Spider-Man 2 is released over Easter and Transformers 4: Age of Extinction, How to Train Your Dragon 2, Postman Pat: The Movie and Teenage Mutant Ninja Turtles are due for release later this year, while The Lego Movie has taken £31.6m at the UK box office to date.

While these films are likely to create peaks in the toy sales that follow, many characters are present throughout the year, Tutt points out. “Ninja Turtles is on TV every day. This is a steady business and retailers want categories like that.”

Crookes adds that film franchises help build faith in toy properties: “It’s hard for retailers or manufacturers to take a gamble on something unless it’s tried and tested. The big name movies are the things the industry is confident in.”

The NPD Group also suggests the British toy market has been affected by an increasing number of promotions over the past five years and can struggle to grow as a result. Grant says: “The internet has given consumers the ability to have full visibility of pricing across the whole retail landscape: that has changed promotional strategies for ever.”

He suggests that toy property owners should work with retailers to provide exclusives, which would avoid shops undercutting each other on the same products.

Tutt agrees that there could be differentiation if there were exclusive lines but says promotions are “detrimental to the toy industry because it gives consumers the idea that a product is not worth what the label says. It’s when promotions kill the business.” 

Pocket money toys, those priced at £5 or under, also fell by 12 per cent in 2013. Sales of these toys represent almost 45 per cent of all unit sales so any decline has an effect. 

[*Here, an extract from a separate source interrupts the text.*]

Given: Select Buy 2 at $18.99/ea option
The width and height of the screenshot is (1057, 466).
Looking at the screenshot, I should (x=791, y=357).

Tighter consumer spending has also affected parents, says Crookes, but with the World Cup approaching, trading cards from the likes of Panini should generate a bump in sales. 

Tutt says: “There are thousands of new toys on the market, if you come back with the same one as last year without any new developments you won’t stay in the market.”

Sally Plumridge

Sally Plumridge

International marketing director, LeapFrog

I think there will be growth in 2014 from different areas. First is innovation. The more innovative manufacturers can be, the more excitement and desire that we build up in the industry, and the more we engage with children and parents.  

Technology can engage with kids and excite parents, and leads to footfall and desire to spend in the toy industry. In the UK, the LeapPad Explorer Tablet was number two in the total market and the number one kids’ tablet in 2013.

The other key part of our industry is engaging with children at pocket money price points and introducing collectibles – this year there are the Tamagotchi and The World Cup trading cards. These bring vitality and energy to the industry on a year-round basis.

Clive Richardson

Clive Richardson

Marketing director, VTech

Last year, the biggest growth category was youth electronics. The category has had a big effect on the industry; if you look at the past five years and the top selling toys, in four out of five of those years they have been technology based.

One key strategy is looking at technology in the adult world and putting it into children’s versions when it becomes affordable. Five years ago, camera sensors from digital cameras were more affordable so we built it into a children’s version.

It is a competitive market. Retailers are competing for share, manufacturers looking to grow, while UK parents are looking at the best deals on the internet. Online has made the retail landscape a big challenge and it’s our job to predict and respond to that.